#### Excerpt to read:
--- START ---

How China’s top internet regulator became Chinese tech giants’ worst enemy

Zhuang Rongwen, China’s new internet tsar.
Zhuang Rongwen, China’s new internet tsar.
Image: REUTERS/Aly Song
We may earn a commission from links on this page.

In 2015, Time magazine included Lu Wei, then chief of the Cyberspace Administration of China, as one of the year’s 100 most influential figures, calling him “key” to the country’s future as a global cyberpower. That year, the only other Chinese official on the list was Chinese president Xi Jinping.

The accolade may as well have been a bull’s-eye.

Just one year later the flamboyant internet tsar was out of his post, swept up in Xi’s wide-ranging anti-corruption campaign. Looking back, Lu’s fall also foreshadowed the looming end of a more freewheeling period of tech regulations when authorities allowed internet firms to grow rapidly, amass massive power and even skirt the rules as long as they boosted the economy and China’s reputation. Or perhaps Chinese authorities were still unsure how to govern the quickly changing internet economy.

--- END ---

#### Stored data:
--- START ---

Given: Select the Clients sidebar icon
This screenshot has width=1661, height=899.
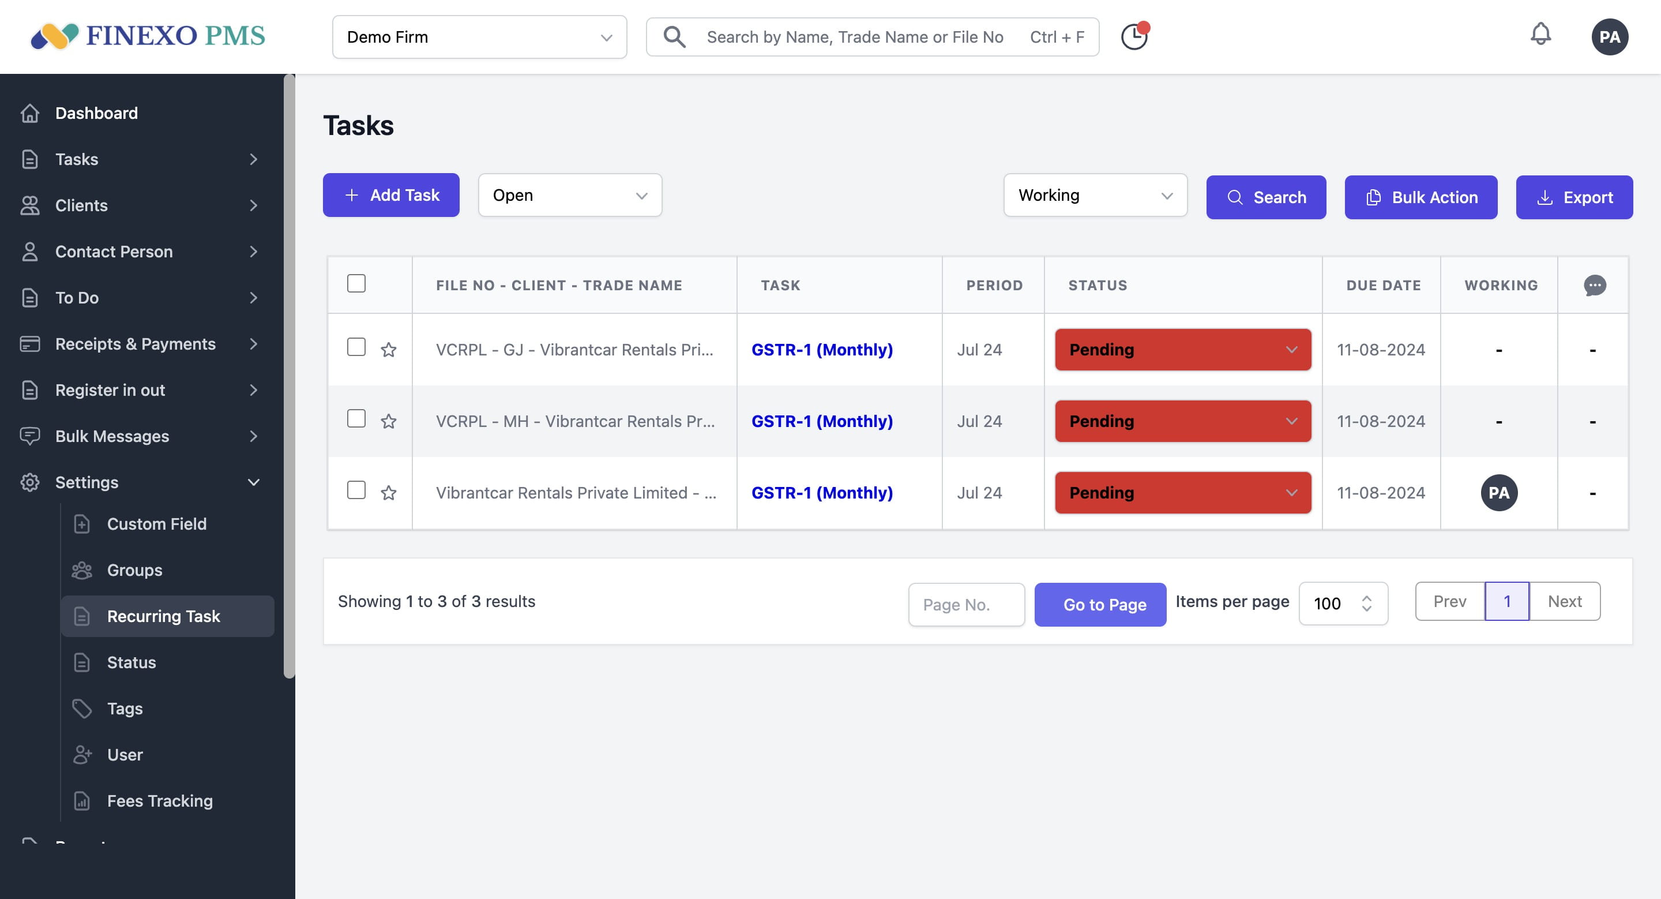Looking at the screenshot, I should tap(30, 205).
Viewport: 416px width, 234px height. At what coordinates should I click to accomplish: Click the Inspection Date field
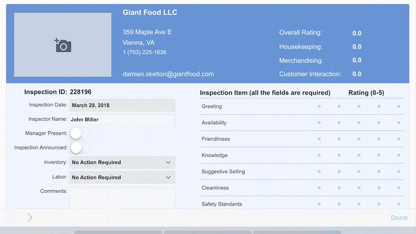click(122, 105)
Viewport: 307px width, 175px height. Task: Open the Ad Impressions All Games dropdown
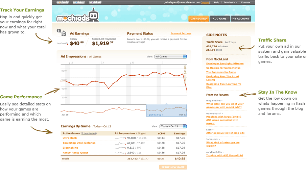point(171,56)
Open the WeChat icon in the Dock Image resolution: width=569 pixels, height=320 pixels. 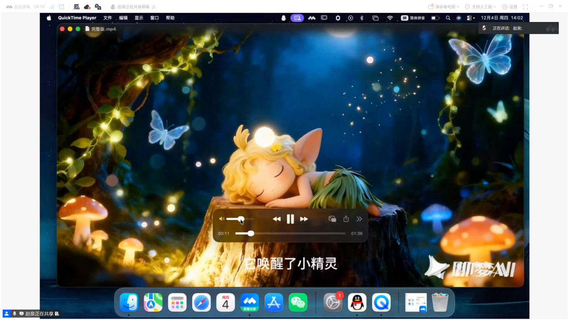pyautogui.click(x=298, y=302)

--- END ---

#### Set of tasks:
1) Copy the passage from the article on China's internet regulator from "In 2015, Time" up to and including "changing internet economy.".
2) Please format the records from the first line up to and including the line with "click(122, 105)" as a two-column CSV with the headers request and answer, one row for each request. Put each value in its own quoted field, replace line breaks with spaces, and leave out the pictures.

#### Results of the tasks:
1)
In 2015, Time magazine included Lu Wei, then chief of the Cyberspace Administration of China, as one of the year’s 100 most influential figures, calling him “key” to the country’s future as a global cyberpower. That year, the only other Chinese official on the list was Chinese president Xi Jinping.

The accolade may as well have been a bull’s-eye.

Just one year later the flamboyant internet tsar was out of his post, swept up in Xi’s wide-ranging anti-corruption campaign. Looking back, Lu’s fall also foreshadowed the looming end of a more freewheeling period of tech regulations when authorities allowed internet firms to grow rapidly, amass massive power and even skirt the rules as long as they boosted the economy and China’s reputation. Or perhaps Chinese authorities were still unsure how to govern the quickly changing internet economy.

2)
request,answer
"Given: Select the Clients sidebar icon This screenshot has width=1661, height=899.","Looking at the screenshot, I should tap(30, 205)."
"Viewport: 416px width, 234px height. At what coordinates should I click to accomplish: Click the Inspection Date field","click(122, 105)"